* **Problem to solve**
In the entries below, find the string "Image" and return each line holding it.

Stored items
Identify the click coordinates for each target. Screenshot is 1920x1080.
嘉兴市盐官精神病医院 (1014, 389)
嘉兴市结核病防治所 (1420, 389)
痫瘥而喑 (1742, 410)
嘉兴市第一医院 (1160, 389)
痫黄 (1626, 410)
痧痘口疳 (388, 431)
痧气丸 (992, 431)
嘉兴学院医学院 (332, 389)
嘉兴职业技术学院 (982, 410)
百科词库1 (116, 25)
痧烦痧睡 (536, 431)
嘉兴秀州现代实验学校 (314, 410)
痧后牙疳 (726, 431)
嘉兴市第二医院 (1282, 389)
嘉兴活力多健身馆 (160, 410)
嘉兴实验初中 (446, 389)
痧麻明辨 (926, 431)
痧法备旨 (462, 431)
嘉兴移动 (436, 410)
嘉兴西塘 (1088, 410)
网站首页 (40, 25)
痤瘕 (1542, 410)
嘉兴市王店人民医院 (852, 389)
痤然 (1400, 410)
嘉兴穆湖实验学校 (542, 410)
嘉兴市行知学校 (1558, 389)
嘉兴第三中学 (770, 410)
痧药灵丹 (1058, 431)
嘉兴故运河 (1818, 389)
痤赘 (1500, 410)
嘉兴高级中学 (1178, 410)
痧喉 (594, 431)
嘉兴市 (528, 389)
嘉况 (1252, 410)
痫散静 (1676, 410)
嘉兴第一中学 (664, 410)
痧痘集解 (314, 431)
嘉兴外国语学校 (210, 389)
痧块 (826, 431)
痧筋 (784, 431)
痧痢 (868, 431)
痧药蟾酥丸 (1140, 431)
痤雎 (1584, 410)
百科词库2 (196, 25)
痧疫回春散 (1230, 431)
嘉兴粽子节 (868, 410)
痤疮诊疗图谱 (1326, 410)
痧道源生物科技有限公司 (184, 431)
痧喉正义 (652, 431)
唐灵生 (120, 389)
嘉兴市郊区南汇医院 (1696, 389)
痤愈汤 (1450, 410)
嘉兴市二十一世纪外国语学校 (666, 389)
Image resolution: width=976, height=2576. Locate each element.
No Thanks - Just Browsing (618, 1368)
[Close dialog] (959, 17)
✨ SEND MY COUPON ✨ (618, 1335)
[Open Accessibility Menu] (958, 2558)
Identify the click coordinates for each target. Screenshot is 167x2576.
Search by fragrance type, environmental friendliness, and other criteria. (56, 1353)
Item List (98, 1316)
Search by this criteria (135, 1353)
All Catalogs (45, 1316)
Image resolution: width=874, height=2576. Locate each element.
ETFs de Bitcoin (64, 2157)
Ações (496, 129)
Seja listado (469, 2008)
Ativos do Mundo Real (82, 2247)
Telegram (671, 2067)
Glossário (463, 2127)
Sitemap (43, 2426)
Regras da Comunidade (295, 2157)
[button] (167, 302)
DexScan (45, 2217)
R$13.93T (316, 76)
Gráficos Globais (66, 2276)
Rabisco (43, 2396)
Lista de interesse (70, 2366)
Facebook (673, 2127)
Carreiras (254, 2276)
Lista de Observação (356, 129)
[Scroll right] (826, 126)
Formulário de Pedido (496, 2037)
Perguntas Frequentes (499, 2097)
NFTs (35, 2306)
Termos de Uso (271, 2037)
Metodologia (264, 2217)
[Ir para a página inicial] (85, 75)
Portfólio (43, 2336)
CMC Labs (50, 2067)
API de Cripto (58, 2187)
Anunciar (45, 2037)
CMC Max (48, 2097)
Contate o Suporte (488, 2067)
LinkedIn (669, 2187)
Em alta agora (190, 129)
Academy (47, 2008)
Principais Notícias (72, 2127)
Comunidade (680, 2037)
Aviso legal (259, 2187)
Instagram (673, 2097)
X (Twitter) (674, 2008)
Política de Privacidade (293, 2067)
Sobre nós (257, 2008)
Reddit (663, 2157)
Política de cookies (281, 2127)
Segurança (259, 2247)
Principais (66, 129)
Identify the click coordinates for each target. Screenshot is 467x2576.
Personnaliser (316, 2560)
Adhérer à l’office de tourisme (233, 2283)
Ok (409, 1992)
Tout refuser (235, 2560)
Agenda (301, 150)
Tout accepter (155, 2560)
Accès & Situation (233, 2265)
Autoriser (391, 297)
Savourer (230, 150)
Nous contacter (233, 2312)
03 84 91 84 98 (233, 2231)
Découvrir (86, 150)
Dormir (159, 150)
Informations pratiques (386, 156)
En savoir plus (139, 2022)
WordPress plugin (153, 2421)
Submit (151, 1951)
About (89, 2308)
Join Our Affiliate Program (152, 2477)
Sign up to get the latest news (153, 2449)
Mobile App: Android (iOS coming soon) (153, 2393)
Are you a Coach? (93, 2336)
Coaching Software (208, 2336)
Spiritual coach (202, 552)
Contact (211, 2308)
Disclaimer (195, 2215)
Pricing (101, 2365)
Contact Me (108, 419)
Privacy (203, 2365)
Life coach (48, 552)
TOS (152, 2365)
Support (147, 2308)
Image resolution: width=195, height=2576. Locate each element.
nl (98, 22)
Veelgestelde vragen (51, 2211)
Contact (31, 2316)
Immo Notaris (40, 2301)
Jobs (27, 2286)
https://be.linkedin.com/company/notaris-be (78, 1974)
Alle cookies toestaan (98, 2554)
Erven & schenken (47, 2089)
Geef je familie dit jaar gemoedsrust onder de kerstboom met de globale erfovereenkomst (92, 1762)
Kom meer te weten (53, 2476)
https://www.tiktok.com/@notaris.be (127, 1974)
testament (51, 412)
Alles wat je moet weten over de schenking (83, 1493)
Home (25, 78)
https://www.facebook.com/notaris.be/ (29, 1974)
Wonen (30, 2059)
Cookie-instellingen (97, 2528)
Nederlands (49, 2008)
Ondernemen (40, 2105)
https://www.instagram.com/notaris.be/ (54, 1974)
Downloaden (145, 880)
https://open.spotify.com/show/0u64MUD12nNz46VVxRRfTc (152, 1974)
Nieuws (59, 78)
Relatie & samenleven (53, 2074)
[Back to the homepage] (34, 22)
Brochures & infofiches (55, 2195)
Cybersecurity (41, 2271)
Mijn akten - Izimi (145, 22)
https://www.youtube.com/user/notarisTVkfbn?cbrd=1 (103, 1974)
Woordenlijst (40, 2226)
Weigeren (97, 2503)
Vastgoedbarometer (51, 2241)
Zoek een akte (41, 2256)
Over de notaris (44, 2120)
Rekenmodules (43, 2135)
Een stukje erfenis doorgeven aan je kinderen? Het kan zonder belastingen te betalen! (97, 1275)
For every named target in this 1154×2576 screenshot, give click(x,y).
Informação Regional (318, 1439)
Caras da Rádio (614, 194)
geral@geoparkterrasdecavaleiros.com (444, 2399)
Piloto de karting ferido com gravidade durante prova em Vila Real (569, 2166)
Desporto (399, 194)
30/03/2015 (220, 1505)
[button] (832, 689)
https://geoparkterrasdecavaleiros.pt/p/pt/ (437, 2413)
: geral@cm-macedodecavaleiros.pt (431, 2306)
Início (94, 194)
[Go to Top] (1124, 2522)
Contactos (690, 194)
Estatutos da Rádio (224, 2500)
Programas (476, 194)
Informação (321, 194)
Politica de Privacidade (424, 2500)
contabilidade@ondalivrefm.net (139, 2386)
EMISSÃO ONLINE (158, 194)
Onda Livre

* **Exercise solution**
Image resolution: width=976, height=2576. Locate each element.
Image resolution: width=874, height=2576. Locate each element.
Image resolution: width=195, height=2576. Locate each element.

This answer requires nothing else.